◆ Source text ◆
┄┄┄┄┄┄┄┄┄┄┄┄┄┄┄┄┄┄┄┄
There's so much high frequency detail and the scene is just brimming with life. And if we can just punch in a single text prompt into Sora and it'll give us full on video that's visually convincing to the point that some people could mistake it for something real. Well, you could imagine some of the problems that might stem from that.
So we're at a turning point. Not only have we shattered the visual Turing test, we're re shattering it every day. Images, audio, video 3D, the list goes on. I mean, you've probably seen the headlines. AI generated nude photographs of Taylor Swift circulating on Twitter. A generated video of Volodymyr Zelenskyy, surrendering to the Russian Army.
A fraudster successfully impersonating a CFO on a video call to scam a Hong Kong company outta tens of millions of dollars. And as bad as the hoaxes and the fakes and the scams are, there's a more insidious danger. What if we stop believing anything we see? Think about that. Think about a future where you don't believe the news, you don't trust the video evidence you see in court.
You're not even sure that the person on the other end of the zoom call is real. This isn't some far-flung future. In fact, I'd argue we're living in it now. So given that we're in this new world where we're constantly shattering and re-shattering the visual Turing test, how do we protect our own sense of reality?
I reached out to Sam Gregory to talk me through what we're up against. Sam is an expert on generative AI and misinformation, and is the executive director of the Human Rights Network Witness. His organization has been working with journalists, human rights advocates, and technologists to come up with solutions that help us separate the real from the fake.
Sam, thank you for joining us. I have to ask you, as we're seeing these AI tools proliferate just over the last two years, are we correspondingly seeing a massive uptick of these visual hoaxes?
[00:06:04] Sam Gregory:
The vast majority are still these shallow fakes because anyone can make a shallow fake that's trivially easy, right?
Just to take an image, grab it out, a Google search, and claim it's from another place. What we're seeing though is this uptick that's happening in, in a whole range of ways people are using this generative media for, for deception. So you see images sometimes deliberately shared to deceive people, right?
Someone will share an image claiming it's, you know, of an event that never happened and then, you know, we're seeing a lot of audio 'cause it's so trivially easy to make right few seconds of, of your voice. And you can, you can churn out endless, endless, um, uh, cloned voice. We are not seeing so much video, right?
And that's, you know, um, a reflection that, you know, really doing complex video recreation is still not quite there, right?
[00:06:51] Bilawal Sidhu:
Yeah. Video is significantly harder, at least for the moments, and I personally hope that it would stay pretty hard for a while, though some of these generations are getting absolutely wild.
┄┄┄┄┄┄┄┄┄┄┄┄┄┄┄┄┄┄┄┄
◆ Records for the exercise ◆
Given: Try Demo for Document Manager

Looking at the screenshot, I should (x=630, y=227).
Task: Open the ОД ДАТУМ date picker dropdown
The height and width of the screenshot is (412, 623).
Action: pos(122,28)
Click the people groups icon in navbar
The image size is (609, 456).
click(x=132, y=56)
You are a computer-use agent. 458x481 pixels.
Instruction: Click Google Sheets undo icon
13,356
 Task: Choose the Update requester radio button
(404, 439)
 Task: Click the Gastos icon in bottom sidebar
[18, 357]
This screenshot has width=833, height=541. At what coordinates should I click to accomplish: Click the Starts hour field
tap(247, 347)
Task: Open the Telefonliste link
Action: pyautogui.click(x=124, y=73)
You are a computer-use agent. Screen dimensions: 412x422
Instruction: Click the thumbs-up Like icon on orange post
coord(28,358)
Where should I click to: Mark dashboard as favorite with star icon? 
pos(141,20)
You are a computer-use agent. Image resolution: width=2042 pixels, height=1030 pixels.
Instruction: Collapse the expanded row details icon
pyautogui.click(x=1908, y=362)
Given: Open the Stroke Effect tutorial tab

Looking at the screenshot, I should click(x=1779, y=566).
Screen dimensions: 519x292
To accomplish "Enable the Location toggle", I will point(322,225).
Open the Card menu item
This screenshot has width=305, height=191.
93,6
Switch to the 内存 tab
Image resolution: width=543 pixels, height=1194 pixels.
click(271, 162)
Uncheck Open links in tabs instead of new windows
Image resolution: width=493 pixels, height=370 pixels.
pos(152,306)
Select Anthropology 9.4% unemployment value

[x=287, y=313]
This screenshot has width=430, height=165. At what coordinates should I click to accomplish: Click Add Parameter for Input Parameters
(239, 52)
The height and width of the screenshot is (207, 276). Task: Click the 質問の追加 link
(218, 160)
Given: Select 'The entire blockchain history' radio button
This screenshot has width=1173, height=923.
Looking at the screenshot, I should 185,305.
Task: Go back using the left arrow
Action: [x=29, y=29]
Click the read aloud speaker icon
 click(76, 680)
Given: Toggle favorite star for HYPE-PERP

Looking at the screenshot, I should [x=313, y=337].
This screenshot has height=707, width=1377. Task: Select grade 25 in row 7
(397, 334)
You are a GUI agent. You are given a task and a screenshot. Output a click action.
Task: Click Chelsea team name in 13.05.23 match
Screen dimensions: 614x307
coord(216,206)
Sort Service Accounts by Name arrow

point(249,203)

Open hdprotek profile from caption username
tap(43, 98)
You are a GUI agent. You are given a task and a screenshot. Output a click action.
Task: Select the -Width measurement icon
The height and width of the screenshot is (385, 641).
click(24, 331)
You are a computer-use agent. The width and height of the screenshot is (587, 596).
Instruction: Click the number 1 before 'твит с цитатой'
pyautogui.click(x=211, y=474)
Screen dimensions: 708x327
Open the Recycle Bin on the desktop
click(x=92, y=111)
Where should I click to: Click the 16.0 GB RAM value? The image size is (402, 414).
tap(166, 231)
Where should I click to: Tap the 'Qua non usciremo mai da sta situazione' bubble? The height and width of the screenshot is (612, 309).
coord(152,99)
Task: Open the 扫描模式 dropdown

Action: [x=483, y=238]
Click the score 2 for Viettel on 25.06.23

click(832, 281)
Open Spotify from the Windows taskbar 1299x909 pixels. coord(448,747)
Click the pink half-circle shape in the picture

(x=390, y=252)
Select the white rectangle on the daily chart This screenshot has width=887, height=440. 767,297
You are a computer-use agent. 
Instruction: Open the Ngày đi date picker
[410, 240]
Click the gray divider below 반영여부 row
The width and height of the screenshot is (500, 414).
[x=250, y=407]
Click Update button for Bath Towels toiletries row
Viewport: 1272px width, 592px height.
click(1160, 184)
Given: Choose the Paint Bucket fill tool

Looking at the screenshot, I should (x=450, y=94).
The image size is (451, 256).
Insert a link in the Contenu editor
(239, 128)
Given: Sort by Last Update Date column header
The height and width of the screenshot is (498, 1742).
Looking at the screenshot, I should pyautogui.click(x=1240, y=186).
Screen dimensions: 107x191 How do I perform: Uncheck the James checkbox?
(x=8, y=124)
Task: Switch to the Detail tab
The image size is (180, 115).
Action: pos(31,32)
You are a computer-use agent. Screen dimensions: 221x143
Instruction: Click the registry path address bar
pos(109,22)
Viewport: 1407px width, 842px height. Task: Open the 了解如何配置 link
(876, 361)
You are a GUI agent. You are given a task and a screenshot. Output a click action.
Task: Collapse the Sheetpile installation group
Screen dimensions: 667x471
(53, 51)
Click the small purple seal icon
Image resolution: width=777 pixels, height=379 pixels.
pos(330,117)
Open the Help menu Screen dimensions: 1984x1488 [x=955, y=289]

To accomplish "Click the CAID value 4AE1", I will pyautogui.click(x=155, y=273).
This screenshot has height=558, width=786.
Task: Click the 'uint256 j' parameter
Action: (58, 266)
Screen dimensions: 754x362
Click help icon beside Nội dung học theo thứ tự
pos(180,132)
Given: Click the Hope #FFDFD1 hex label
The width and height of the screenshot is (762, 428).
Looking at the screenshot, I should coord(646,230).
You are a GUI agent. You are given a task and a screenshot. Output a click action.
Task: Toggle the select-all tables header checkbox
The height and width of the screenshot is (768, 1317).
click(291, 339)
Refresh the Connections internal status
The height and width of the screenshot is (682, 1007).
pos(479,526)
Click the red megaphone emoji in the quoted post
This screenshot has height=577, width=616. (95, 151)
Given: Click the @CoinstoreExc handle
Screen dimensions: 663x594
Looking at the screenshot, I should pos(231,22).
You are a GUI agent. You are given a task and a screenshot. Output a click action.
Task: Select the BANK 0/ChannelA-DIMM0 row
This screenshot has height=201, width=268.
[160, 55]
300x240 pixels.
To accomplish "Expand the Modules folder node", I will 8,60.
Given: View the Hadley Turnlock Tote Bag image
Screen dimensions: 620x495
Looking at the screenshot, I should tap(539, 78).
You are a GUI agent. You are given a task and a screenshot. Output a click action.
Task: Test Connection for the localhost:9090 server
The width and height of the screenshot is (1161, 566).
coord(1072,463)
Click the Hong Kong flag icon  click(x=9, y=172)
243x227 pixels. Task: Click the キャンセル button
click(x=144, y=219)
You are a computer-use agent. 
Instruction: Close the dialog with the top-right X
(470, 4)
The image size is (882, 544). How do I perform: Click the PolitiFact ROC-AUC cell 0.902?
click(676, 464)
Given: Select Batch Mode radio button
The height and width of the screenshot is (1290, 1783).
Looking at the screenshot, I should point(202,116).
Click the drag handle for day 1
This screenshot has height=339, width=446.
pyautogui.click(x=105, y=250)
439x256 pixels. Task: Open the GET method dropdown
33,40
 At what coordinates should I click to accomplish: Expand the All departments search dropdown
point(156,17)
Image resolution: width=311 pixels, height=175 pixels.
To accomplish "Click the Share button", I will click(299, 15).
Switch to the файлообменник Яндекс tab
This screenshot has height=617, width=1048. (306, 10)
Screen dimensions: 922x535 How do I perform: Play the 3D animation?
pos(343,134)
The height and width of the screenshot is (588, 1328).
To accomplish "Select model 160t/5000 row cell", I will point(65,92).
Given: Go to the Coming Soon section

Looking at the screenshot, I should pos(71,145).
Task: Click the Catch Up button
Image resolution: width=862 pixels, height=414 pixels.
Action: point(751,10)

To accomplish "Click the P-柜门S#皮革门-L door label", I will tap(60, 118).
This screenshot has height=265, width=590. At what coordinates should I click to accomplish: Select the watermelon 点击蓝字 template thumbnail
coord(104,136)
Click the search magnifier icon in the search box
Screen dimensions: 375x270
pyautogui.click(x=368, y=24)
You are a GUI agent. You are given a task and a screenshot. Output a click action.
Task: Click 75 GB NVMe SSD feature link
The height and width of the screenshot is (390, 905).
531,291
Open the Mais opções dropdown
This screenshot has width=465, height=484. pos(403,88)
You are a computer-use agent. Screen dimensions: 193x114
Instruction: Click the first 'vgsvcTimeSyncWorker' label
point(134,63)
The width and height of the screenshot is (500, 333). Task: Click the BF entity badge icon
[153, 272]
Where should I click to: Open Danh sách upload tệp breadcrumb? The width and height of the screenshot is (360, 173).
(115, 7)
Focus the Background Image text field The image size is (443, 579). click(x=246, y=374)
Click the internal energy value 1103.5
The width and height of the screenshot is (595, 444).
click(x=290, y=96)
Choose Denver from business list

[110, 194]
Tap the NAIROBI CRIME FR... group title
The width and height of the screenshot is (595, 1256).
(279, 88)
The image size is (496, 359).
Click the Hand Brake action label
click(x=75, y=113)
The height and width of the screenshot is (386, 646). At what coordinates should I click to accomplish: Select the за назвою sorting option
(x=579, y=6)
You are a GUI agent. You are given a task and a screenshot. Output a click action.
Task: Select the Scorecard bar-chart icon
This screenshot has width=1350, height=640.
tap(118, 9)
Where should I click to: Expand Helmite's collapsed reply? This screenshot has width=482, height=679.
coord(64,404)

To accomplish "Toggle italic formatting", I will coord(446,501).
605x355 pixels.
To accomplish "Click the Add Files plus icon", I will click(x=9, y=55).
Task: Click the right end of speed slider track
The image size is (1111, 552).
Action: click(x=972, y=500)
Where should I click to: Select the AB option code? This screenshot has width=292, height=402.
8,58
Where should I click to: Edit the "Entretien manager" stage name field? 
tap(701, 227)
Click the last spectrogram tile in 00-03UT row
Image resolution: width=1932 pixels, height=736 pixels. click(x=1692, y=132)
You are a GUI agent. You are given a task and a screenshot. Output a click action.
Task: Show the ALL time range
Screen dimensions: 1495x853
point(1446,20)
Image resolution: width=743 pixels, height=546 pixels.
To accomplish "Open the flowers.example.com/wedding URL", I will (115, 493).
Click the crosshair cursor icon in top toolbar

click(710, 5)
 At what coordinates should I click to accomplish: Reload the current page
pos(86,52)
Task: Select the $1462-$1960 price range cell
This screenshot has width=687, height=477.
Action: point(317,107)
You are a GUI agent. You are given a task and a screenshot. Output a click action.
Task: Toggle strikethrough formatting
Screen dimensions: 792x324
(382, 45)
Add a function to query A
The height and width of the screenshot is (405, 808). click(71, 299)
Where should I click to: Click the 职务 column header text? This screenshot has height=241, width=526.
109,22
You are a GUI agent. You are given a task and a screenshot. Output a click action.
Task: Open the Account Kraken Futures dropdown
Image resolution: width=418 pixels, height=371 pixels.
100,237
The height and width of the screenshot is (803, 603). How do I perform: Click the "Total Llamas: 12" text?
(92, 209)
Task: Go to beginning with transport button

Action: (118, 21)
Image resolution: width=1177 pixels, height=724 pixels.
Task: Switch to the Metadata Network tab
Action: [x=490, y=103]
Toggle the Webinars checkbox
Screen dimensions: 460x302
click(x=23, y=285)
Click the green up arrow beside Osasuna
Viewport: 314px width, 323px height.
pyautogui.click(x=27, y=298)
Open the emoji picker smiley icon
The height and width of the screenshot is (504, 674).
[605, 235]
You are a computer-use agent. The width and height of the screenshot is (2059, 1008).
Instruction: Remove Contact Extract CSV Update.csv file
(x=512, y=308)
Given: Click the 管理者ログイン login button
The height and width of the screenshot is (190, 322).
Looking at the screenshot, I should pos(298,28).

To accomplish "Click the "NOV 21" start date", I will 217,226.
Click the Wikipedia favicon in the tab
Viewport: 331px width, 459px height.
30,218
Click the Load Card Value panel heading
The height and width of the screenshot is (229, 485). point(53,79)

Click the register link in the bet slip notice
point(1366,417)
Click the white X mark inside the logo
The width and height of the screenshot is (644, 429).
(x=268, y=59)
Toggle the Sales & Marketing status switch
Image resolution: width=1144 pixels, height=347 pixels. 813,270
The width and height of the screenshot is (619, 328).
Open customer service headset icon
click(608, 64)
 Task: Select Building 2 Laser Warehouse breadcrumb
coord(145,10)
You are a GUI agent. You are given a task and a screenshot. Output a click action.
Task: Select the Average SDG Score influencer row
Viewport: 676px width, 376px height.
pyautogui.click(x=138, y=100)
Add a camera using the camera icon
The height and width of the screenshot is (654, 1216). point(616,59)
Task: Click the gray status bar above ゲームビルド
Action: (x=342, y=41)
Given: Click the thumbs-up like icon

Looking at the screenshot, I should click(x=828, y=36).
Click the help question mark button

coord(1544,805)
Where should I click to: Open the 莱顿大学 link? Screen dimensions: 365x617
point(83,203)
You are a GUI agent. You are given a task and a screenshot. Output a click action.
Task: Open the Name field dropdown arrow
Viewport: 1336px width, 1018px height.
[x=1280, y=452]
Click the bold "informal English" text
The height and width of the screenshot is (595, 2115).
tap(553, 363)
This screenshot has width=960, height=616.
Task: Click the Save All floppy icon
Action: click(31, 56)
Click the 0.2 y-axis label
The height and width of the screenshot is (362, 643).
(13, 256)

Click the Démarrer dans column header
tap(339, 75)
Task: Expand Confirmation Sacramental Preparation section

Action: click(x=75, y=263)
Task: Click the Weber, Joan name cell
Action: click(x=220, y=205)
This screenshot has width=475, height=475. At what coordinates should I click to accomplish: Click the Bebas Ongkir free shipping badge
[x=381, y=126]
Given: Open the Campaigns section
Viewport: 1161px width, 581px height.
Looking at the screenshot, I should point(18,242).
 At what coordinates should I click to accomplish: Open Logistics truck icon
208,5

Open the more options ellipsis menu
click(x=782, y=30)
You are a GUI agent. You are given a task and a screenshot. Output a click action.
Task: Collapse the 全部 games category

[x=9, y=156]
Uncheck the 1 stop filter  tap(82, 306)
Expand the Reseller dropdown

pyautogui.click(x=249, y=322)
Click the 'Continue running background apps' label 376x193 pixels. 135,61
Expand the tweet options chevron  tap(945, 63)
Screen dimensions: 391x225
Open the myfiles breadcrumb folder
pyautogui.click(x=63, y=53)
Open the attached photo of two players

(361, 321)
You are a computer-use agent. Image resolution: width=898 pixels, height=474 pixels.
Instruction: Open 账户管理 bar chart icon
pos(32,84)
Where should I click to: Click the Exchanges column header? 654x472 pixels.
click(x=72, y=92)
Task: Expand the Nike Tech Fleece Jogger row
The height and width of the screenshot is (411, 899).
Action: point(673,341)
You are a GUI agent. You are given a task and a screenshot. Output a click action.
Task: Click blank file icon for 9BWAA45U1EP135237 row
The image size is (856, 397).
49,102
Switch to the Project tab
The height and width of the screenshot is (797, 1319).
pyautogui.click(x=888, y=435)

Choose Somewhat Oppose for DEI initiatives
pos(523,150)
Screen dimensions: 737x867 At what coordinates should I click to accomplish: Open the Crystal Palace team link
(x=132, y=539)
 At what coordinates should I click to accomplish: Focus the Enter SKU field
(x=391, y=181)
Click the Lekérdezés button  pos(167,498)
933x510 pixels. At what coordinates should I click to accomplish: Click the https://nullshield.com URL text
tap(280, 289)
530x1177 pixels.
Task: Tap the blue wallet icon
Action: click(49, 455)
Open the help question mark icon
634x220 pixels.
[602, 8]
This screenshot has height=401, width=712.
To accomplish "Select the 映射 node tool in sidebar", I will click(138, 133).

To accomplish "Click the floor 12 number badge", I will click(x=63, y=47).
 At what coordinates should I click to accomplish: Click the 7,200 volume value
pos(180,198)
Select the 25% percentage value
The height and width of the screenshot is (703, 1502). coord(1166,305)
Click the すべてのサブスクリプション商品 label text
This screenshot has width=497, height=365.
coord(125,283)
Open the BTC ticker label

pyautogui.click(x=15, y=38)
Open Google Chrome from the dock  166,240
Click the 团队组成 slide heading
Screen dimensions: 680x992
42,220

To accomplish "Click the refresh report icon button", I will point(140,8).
┄┄┄┄┄┄┄┄┄┄┄┄┄┄┄┄┄┄┄┄
◆ Challenges ◆
A: In the transcript, rewrite the passage from "You're not even" to "sense of reality?", swapping "zoom call" for "video conference".
B: Render the listing from the line with "Screen dimensions: 754x362" to the line with "Looking at the screenshot, I should coord(646,230)." as a two-column CSV with the headers request and answer. Give one row per request, with each value in a single quoted field and any line breaks replaced by spaces.

◆ Outputs ◆
A:
You're not even sure that the person on the other end of the video conference is real. This isn't some far-flung future. In fact, I'd argue we're living in it now. So given that we're in this new world where we're constantly shattering and re-shattering the visual Turing test, how do we protect our own sense of reality?

B:
request,answer
"Screen dimensions: 754x362 Click help icon beside Nội dung học theo thứ tự","pos(180,132)"
"Given: Click the Hope #FFDFD1 hex label The width and height of the screenshot is (762, 428).","Looking at the screenshot, I should coord(646,230)."